:: DATA SUPPLIED ::

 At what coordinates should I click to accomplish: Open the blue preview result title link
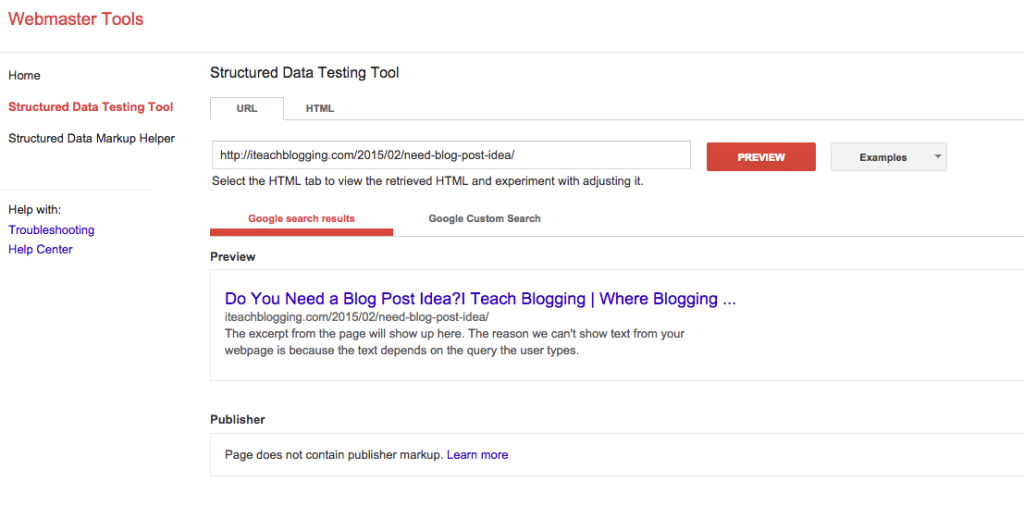point(480,299)
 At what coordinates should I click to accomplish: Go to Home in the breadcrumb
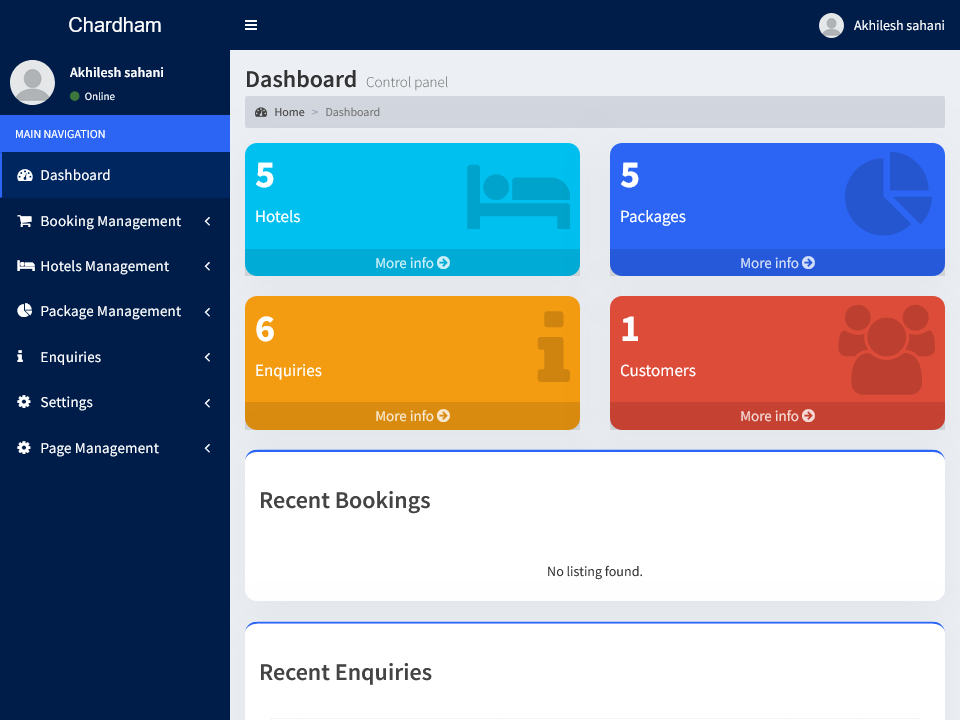pyautogui.click(x=289, y=112)
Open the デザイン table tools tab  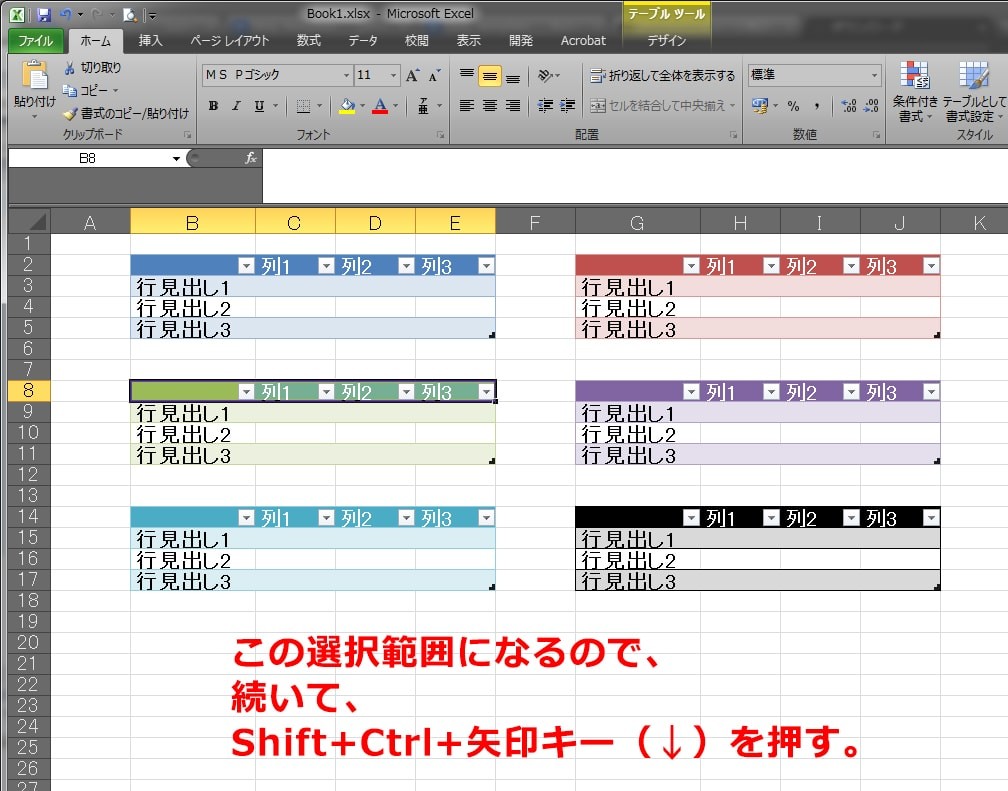point(667,41)
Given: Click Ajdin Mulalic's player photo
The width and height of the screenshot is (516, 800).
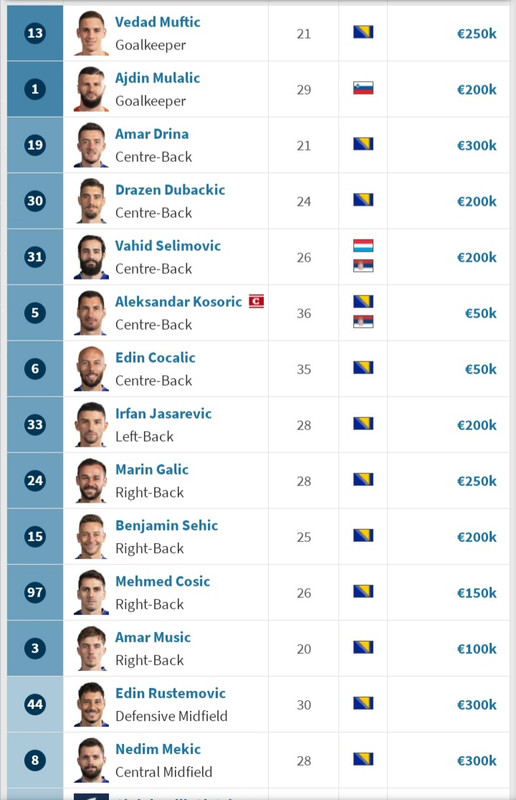Looking at the screenshot, I should (91, 89).
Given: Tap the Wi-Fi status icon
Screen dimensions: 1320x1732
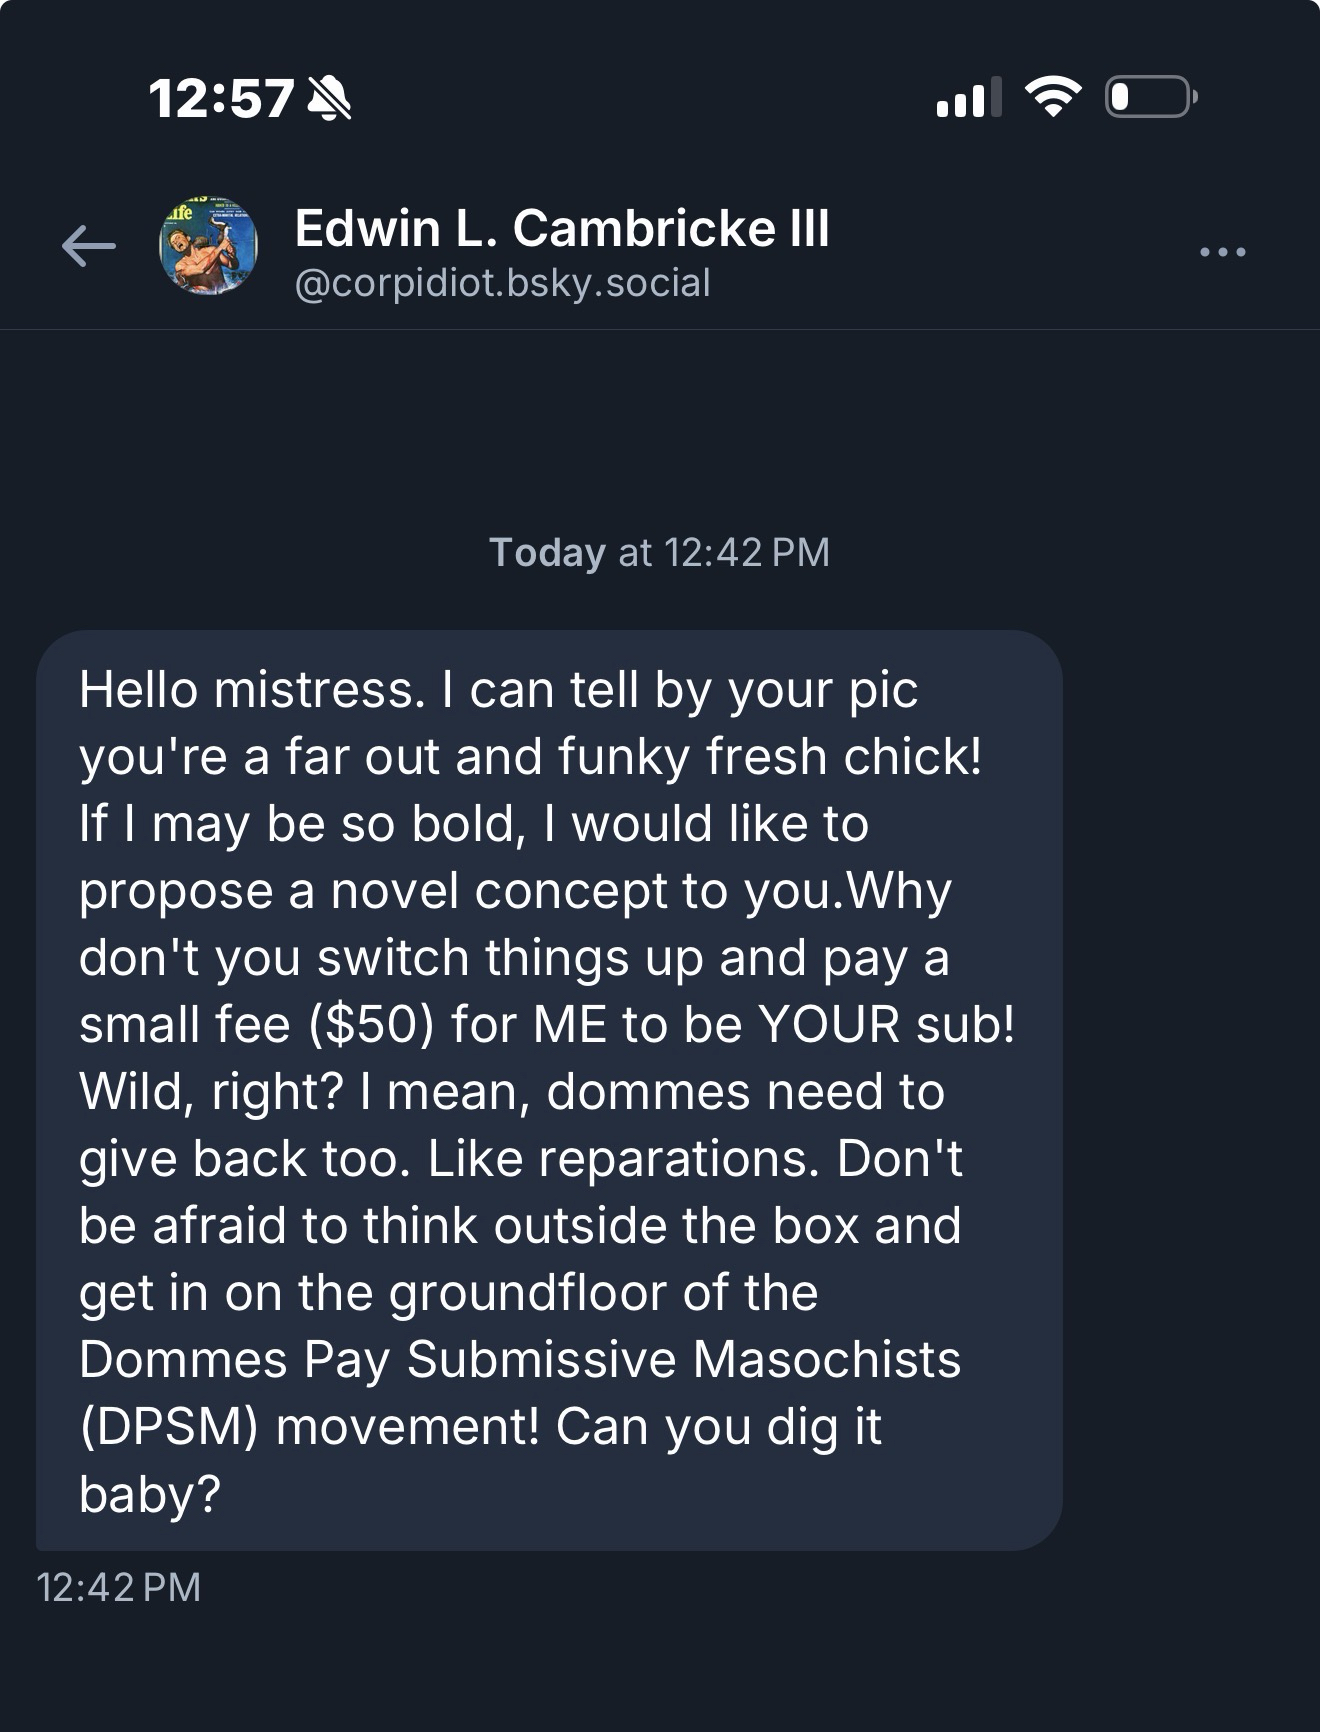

:::

*WHAT TO WORK ON*
Among the lines above, count those containing "Given" and give only that count.

*ANSWER TO THE PROBLEM*
2